豆炭というのは、石炭の粉を片手で握れるくらいの大きさに、練り固めたものだ。豆炭が造られる様子を4、5歳の頃に見たことがあった。近くの豆炭工場で働いていた祖母が、わたしを何度かそこに連れて行ったことがあったからだ。その工場では、姉さんかぶりにモンペ姿の女衆20人ほどが、炭にまみれた汗だくの顔で忙しそうに立ち働いていた。
当時、夕飯どきになると、子どもたちが七輪の火をおこす光景があちこちに見られた。まず古新聞紙を丸めてマッチを点け、続けて直ぐに細めの薪をくべ、薪に燃え移ったところで豆炭をのせるのだ。火に勢いがつくまで、うちわで煽がなければならなかった。冬場は、土間で煮炊きをした後の七輪を茶の間に上げ、炬燵がわりに暖をとった。
この時期になると、その七輪のそばで日がな一日胡坐をかいて過ごす祖父の姿を想い出す。このときの祖父は、かつて酒を飲んで家族や近所に迷惑をかけていたときの面影はなかった。ただ大人しいだけの老人だった。もっとも、わたしが悪さをしたときだけは、生気のない眼に光が走った。
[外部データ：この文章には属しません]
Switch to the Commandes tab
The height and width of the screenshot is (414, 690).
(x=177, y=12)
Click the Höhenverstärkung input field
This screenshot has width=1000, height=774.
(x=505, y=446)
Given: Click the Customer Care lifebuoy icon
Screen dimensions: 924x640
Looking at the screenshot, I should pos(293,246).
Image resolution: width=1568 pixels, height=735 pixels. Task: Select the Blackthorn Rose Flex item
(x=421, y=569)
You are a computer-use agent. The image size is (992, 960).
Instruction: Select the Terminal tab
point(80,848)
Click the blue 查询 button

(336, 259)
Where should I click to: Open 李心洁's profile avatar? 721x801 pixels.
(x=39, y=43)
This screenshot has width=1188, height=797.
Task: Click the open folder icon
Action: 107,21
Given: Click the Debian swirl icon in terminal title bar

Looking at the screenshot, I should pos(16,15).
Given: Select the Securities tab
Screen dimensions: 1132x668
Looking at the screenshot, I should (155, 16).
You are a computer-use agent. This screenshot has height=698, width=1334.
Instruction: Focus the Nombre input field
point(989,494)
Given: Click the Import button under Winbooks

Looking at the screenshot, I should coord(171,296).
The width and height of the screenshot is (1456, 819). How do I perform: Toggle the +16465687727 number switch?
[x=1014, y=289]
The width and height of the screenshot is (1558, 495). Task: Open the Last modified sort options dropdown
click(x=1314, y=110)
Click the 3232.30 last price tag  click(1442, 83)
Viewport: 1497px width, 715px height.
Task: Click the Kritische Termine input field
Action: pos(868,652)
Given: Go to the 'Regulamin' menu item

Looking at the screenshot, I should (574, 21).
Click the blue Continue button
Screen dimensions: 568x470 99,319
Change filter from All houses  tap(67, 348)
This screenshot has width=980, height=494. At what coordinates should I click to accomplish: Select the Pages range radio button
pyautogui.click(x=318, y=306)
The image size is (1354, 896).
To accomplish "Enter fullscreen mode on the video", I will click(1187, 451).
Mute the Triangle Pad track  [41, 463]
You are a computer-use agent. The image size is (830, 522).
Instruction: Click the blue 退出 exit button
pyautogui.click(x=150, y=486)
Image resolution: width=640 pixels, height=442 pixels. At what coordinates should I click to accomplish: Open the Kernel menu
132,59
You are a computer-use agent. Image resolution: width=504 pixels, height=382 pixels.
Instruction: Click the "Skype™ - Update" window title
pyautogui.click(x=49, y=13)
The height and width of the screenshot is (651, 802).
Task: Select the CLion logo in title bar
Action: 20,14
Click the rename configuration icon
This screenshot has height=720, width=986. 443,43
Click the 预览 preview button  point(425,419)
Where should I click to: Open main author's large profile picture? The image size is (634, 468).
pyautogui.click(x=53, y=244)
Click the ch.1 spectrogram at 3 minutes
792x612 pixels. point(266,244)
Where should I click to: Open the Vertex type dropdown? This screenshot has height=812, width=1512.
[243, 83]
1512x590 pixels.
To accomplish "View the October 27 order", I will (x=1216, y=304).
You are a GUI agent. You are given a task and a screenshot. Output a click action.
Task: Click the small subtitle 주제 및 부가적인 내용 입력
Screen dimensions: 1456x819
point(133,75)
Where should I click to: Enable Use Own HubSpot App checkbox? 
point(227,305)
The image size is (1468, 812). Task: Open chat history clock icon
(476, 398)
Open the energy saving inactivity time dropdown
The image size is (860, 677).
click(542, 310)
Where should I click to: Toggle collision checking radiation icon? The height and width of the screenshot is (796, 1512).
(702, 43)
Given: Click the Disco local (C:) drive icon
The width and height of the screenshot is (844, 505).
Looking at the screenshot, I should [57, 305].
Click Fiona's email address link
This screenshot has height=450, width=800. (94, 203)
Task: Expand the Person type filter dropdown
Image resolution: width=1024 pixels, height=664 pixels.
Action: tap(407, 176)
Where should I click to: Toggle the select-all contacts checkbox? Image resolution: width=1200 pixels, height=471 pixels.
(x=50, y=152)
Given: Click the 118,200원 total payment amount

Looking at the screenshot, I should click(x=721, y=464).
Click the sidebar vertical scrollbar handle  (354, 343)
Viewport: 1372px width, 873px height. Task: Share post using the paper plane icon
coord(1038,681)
風邪を引いて鼻汁が出ているとき、小さく長方形に切った古新聞で祖父は鼻をかんでいた。かんだ後は、その古新聞を再び広げて七輪のそばに置いて乾かした。また次にかむときに再利用をするためだ。
わたしも何度か祖父の真似をしたことがあったが、再利用した古新聞で鼻をかむときは破れることが多かった。うまく鼻がかめても鼻先がヒリヒリして痛かった。祖父がするように新聞を一旦クシャクシャにすれば、破れることがなく、ヒリヒリすることもないと教わっていたが、その要領をつかむのは難しいように思われた。
七輪の前で祖父が屁をする様子は、見応えがあった。祖父は屁をする直前に必ず尻を傾けた。見応えというのは、その姿と屁の音である。その音は、水中で息を我慢するときと同じくらい長かった。その間中、祖父は真正面を見据えたままの態勢を保ち、最後は口を真一文字に結び、残りの屁を短く放った。
昨今、自分も屁が長めになってきた。祖父と同じように齢のせいだと思われるが、どういう法則によるものかは分からない。